Literature DB >> 29217649

An unusual cause of hypoxia: getting to the heart of the matter.

Daniel Hammersley1,2,3,4,5, Aamire Shamsi1,2,3,4,5, Mohammad Murtaza Zaman1,2,3,4,5, Phillip Berry1,2,3,4,5, Lydia Sturridge1,2,3,4,5.   

Abstract

A 63 year old female presented to hospital with progressive exertional dyspnoea over a 6 month period. In the year preceding her admission, she reported an intercurrent history of abdominal pain, diarrhoea and weight loss. She was found to be hypoxic, the cause for which was initially unclear. A ventilation-perfusion scan identified a right-to-left shunt. Transoesophageal echocardiography (TOE) demonstrated a significant right-to-left intracardiac shunt through a patent foramen ovale (PFO); additionally severe tricuspid regurgitation was noted through a highly abnormal tricuspid valve. The findings were consistent with carcinoid heart disease with a haemodynamically significant shunt, resulting in profound systemic hypoxia. 24 hour urinary 5-Hydroxyindoleacetic acid (5-HIAA) and imaging were consistent with a terminal ileal primary carcinoid cancer with hepatic metastasis. Liver biopsy confirmed a tissue diagnosis. The patient was commenced on medical therapy for carcinoid syndrome. She subsequently passed away while undergoing anaesthetic induction for valvular surgery to treat her carcinoid heart disease and PFO.
© 2017 The author.

Entities:  

Year:  2017        PMID: 29217649      PMCID: PMC5744623          DOI: 10.1530/ERP-17-0055

Source DB:  PubMed          Journal:  Echo Res Pract        ISSN: 2055-0464


Background

Exertional breathlessness is a common presenting complaint in acute medicine. Hypoxia is a common clinical finding in these patients. This case demonstrates an unusual cause of hypoxia. Standard first-line investigations would not have reached the underlying diagnosis in this case and as such it demonstrates the complex investigative strategy required to reach this diagnosis. The case illustrates the challenges of diagnosing carcinoid syndrome. It was only through investigation of the exertional breathlessness that the underlying diagnosis of carcinoid syndrome with carcinoid heart disease was made.

Case presentation

A 63-year-old female presented acutely to hospital with progressive dyspnoea over the previous 6 months. She had no other significant medical co-morbidities, but 2 months previously had been investigated for chronic lower abdominal pain, weight loss and diarrhoea, which had started 1 year beforehand.
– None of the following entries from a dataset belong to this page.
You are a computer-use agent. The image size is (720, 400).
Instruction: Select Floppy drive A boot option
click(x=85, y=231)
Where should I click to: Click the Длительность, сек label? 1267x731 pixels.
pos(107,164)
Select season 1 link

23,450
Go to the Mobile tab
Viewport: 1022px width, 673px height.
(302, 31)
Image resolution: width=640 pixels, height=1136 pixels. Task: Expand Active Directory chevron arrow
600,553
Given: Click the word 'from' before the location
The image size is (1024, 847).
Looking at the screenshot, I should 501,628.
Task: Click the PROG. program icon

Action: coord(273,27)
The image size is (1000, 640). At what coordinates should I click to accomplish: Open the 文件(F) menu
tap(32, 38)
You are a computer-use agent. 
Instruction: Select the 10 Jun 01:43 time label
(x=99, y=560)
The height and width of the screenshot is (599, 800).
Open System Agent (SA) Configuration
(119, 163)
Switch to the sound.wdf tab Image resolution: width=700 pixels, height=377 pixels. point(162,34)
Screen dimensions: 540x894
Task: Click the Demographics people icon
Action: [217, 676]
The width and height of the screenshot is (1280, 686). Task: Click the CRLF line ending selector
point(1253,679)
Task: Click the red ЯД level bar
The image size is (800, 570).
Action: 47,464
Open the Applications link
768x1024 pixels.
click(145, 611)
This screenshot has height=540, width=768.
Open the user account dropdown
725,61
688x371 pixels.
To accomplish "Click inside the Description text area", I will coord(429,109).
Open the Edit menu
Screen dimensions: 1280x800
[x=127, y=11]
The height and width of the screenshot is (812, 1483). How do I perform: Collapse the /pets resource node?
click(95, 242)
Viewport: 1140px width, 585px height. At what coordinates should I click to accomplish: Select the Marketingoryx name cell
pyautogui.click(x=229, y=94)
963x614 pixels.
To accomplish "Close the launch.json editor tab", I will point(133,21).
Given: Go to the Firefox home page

Recent outpatient investigations into her gastrointestinal symptoms, including a pelvic ultrasound scan and a colonoscopy, had been unremarkable and consequently these symptoms had been attributed to irritable bowel syndrome. On admission to hospital, she was cachectic with a body mass index (BMI) of 19. Observations identified resting hypoxia, with oxygen saturation of 91% on room air; other observations were within normal parameters. Cardiovascular examination revealed a pansystolic murmur at the left sternal edge, there was no peripheral oedema and her venous jugular pressure was not elevated. Respiratory system examination was unremarkable with no peripheral or central cyanosis and vesicular breath sounds bilaterally throughout the lung fields.

Investigation

Arterial blood gas on room air confirmed type I respiratory failure with pO2 7.64 kPa. Blood tests (including full blood count, renal function, liver function and C-reactive protein) were all unremarkable. 12-lead electrocardiogram showed normal sinus rhythm with a normal cardiac axis. Chest radiograph was unremarkable and did not identify any parenchymal, interstitial or pleural abnormalities that could account for the hypoxia. A computed tomography (CT) pulmonary angio­gram demonstrated no evidence of a pulmonary embolism, but an ill-defined hypodense lesion in the liver was noted that was suspicious for a metastatic deposit. Persistent hypoxia was further investigated with a ventilation–perfusion (VQ) nuclear scan, which showed no evidence of perfusion defect to suggest thromboembolic disease, but did confirm the presence of a large right-to-left shunt. Echocardiography was performed to assess for the presence of an intracardiac shunt. Transthoracic echocardiography (TTE) was limited by suboptimal windows, but identified an abnormal tricuspid valve appearance with restriction and splinting of the valve leaflets with loss of coaptation causing severe regurgitation and mild stenosis (Figs 1, 2 and Video 1). Right ventricular dimensions (Fig. 3) and systolic function were within normal limits (Fig. 4).
Figure 1

TTE apical 4-chamber view, demonstrating abnormal tricuspid valve appearance.

Figure 2

Colour Doppler showing severe tricuspid regurgitation.

Figure 3

TTE apical 4-chamber view demonstrating normal right ventricular dimensions.

Figure 4

M-mode demonstrating normal RV systolic function, as indicated by TAPSE 2.1 cm.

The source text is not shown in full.